### WHAT TO WORK ON
Return the lines of the material below, unchanged, starting at the line containing "Select No for Armed Forces member question" and ending at the line containing "I will coord(58,673).".

┌──

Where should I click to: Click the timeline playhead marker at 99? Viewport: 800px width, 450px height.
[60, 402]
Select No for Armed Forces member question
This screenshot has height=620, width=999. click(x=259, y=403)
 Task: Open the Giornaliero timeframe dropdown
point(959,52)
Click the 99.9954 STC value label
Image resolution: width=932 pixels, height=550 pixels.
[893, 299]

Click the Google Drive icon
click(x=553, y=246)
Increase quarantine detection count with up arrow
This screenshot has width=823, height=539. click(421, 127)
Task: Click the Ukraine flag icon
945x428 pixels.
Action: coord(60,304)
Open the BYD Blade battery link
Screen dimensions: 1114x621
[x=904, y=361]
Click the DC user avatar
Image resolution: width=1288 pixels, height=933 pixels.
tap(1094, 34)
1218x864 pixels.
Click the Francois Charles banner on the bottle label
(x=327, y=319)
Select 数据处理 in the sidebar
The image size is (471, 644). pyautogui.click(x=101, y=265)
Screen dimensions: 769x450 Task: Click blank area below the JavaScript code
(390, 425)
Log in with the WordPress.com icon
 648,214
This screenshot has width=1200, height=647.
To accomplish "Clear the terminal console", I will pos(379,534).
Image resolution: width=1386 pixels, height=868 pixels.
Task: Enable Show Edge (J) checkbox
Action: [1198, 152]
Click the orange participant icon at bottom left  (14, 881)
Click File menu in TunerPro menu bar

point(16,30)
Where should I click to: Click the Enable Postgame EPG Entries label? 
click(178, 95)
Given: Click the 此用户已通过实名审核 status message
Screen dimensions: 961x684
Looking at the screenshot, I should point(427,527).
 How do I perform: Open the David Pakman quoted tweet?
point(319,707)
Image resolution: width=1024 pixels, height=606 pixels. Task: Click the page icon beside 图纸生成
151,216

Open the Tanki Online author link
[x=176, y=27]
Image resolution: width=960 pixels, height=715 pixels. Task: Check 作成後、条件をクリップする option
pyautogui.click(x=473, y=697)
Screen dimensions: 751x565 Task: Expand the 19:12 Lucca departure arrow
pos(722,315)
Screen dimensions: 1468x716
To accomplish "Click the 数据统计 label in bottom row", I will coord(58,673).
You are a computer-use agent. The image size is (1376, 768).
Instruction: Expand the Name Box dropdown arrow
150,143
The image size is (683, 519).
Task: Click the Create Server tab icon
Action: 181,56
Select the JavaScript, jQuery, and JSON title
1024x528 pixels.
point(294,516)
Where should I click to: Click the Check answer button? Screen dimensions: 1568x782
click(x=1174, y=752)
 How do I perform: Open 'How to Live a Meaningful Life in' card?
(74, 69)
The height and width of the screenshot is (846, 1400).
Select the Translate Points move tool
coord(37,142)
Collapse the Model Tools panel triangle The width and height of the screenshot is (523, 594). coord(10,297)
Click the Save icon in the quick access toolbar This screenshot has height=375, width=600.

└──

### THE SOLUTION
Select No for Armed Forces member question
This screenshot has height=620, width=999. click(x=259, y=403)
 Task: Open the Giornaliero timeframe dropdown
point(959,52)
Click the 99.9954 STC value label
Image resolution: width=932 pixels, height=550 pixels.
[893, 299]

Click the Google Drive icon
click(x=553, y=246)
Increase quarantine detection count with up arrow
This screenshot has width=823, height=539. click(421, 127)
Task: Click the Ukraine flag icon
945x428 pixels.
Action: coord(60,304)
Open the BYD Blade battery link
Screen dimensions: 1114x621
[x=904, y=361]
Click the DC user avatar
Image resolution: width=1288 pixels, height=933 pixels.
tap(1094, 34)
1218x864 pixels.
Click the Francois Charles banner on the bottle label
(x=327, y=319)
Select 数据处理 in the sidebar
The image size is (471, 644). pyautogui.click(x=101, y=265)
Screen dimensions: 769x450 Task: Click blank area below the JavaScript code
(390, 425)
Log in with the WordPress.com icon
 648,214
This screenshot has width=1200, height=647.
To accomplish "Clear the terminal console", I will pos(379,534).
Image resolution: width=1386 pixels, height=868 pixels.
Task: Enable Show Edge (J) checkbox
Action: [1198, 152]
Click the orange participant icon at bottom left  (14, 881)
Click File menu in TunerPro menu bar

point(16,30)
Where should I click to: Click the Enable Postgame EPG Entries label? 
click(178, 95)
Given: Click the 此用户已通过实名审核 status message
Screen dimensions: 961x684
Looking at the screenshot, I should point(427,527).
 How do I perform: Open the David Pakman quoted tweet?
point(319,707)
Image resolution: width=1024 pixels, height=606 pixels. Task: Click the page icon beside 图纸生成
151,216

Open the Tanki Online author link
[x=176, y=27]
Image resolution: width=960 pixels, height=715 pixels. Task: Check 作成後、条件をクリップする option
pyautogui.click(x=473, y=697)
Screen dimensions: 751x565 Task: Expand the 19:12 Lucca departure arrow
pos(722,315)
Screen dimensions: 1468x716
To accomplish "Click the 数据统计 label in bottom row", I will coord(58,673).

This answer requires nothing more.